When we discuss police abolition, we are only scratching the surface of what a fairer society might look like. The police are a virulent symptom of a much deeper structural problem and must be consigned to the ash heap of history, but they are only the most obvious manifestation of the white supremacist power structures that capitalism has erected around us. Consider a smoker who develops cancer and has the tumor removed but does not quit smoking. Soon enough, the cancer will return if the smoker does not address the root of the problem: cigarettes. Or, in this case, capitalism.

Capitalism is a set of economic parameters designed from the ground up to promote white interests at the cost of colored interests, male interests at the expense of female, straight, cisgender interests above queer interests, and so on. Like a smoker, our society is addicted to capitalism, killing the most vulnerable among us so that the poorest white man will not complain about his position in society for as long as black people and other marginalized groups have it worse than him. So long as the system recognizes him as exempt from murder by cop, he will let that system bleed him dry.
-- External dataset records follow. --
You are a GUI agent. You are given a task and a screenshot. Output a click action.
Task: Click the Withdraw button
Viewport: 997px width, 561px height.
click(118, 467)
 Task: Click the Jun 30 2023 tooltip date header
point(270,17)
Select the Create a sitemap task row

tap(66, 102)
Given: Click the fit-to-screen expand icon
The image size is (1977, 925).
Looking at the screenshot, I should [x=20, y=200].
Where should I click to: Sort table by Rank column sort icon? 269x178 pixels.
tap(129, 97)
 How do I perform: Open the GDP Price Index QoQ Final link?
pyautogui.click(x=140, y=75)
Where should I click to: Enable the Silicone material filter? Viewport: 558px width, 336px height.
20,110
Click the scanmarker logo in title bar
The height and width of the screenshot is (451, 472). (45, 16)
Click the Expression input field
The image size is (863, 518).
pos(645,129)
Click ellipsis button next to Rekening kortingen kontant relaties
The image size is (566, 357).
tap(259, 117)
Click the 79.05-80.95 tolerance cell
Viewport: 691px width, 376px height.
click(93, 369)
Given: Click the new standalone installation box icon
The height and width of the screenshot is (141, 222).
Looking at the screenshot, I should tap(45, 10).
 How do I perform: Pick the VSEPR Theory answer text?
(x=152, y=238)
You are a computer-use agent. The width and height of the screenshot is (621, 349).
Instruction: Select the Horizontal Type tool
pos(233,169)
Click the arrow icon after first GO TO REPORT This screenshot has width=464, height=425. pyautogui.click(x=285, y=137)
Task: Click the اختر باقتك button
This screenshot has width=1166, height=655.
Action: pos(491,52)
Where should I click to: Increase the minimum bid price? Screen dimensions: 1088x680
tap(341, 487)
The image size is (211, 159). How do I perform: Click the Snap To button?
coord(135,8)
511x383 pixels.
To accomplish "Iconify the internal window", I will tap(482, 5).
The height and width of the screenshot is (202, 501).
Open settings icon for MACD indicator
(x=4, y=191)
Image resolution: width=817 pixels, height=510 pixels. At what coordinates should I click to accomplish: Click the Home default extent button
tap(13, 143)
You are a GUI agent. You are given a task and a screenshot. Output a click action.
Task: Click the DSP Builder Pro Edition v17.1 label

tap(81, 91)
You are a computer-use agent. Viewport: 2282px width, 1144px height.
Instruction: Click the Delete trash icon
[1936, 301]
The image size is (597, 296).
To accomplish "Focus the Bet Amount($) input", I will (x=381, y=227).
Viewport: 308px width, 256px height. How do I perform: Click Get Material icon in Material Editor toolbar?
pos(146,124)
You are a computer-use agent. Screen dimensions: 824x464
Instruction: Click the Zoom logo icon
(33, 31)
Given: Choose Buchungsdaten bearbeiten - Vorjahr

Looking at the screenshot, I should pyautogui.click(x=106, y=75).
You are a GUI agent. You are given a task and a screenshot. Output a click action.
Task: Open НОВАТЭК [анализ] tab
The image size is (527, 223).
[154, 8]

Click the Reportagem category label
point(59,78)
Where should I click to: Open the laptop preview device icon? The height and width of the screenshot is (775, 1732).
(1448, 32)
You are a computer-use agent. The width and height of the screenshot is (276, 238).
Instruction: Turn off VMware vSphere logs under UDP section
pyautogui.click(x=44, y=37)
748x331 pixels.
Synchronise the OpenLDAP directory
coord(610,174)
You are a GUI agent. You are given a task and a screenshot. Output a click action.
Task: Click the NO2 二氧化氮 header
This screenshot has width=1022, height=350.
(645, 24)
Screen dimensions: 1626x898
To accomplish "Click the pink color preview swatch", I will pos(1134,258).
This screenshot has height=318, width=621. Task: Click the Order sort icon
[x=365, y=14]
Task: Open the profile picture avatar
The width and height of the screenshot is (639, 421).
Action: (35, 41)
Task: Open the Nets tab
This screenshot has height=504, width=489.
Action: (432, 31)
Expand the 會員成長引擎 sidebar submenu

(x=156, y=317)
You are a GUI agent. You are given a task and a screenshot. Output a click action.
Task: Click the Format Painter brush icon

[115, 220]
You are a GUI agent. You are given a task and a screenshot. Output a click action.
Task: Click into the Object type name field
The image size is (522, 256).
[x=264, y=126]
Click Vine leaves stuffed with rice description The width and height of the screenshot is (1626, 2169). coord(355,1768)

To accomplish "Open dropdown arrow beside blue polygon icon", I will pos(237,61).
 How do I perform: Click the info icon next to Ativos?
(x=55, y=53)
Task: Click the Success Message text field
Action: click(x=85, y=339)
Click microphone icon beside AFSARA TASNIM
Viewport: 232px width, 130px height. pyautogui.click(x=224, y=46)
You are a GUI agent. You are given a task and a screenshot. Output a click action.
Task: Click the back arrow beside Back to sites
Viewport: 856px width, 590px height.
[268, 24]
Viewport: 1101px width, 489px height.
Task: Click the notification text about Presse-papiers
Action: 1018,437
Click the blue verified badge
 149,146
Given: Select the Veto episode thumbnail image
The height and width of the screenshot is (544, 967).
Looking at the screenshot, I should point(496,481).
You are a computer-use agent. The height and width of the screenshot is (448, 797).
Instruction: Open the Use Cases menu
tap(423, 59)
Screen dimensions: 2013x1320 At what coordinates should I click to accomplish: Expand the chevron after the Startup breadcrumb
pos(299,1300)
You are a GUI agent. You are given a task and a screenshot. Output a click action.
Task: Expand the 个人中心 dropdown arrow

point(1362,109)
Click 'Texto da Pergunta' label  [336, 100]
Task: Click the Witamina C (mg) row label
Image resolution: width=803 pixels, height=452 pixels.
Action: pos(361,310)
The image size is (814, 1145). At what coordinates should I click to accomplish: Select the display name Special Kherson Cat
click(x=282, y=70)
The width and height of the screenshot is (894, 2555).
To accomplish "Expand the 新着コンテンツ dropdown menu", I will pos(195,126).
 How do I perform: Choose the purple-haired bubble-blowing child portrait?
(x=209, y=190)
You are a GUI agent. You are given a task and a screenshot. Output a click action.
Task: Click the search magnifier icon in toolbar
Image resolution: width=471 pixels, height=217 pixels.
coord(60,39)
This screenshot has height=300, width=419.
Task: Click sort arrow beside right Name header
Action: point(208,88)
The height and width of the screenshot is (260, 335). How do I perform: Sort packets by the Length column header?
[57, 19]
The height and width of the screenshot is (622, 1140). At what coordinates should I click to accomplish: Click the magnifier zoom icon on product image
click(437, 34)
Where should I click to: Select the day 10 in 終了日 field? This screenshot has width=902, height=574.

Kicking the habits of racism or capitalism, like quitting cigarettes, is painful. It requires an awareness in everything one does because if you slip up for even one moment, you may find yourself absentmindedly lighting up a smoke, feeling the quick rush of a system that benefits you in the short term even as it slowly kills us all. The first step is to recognize that while the cigarettes feel safe and comforting, they are anything but.

The choice is clear. We must move toward a more equitable society, however painful the transition. The first step for a cigarette addict is to throw away their smokes. For us, it is to abolish the police.

Black lives matter.

-Max Asher Miller

Managing Editor, Columbia Journal #59



About the author:

Max Asher Miller is a fiction author and journalist currently completing his MFA at Columbia University. In his free time, you can find him explaining how warp drives work to people who truly cannot recall why they're friends with him.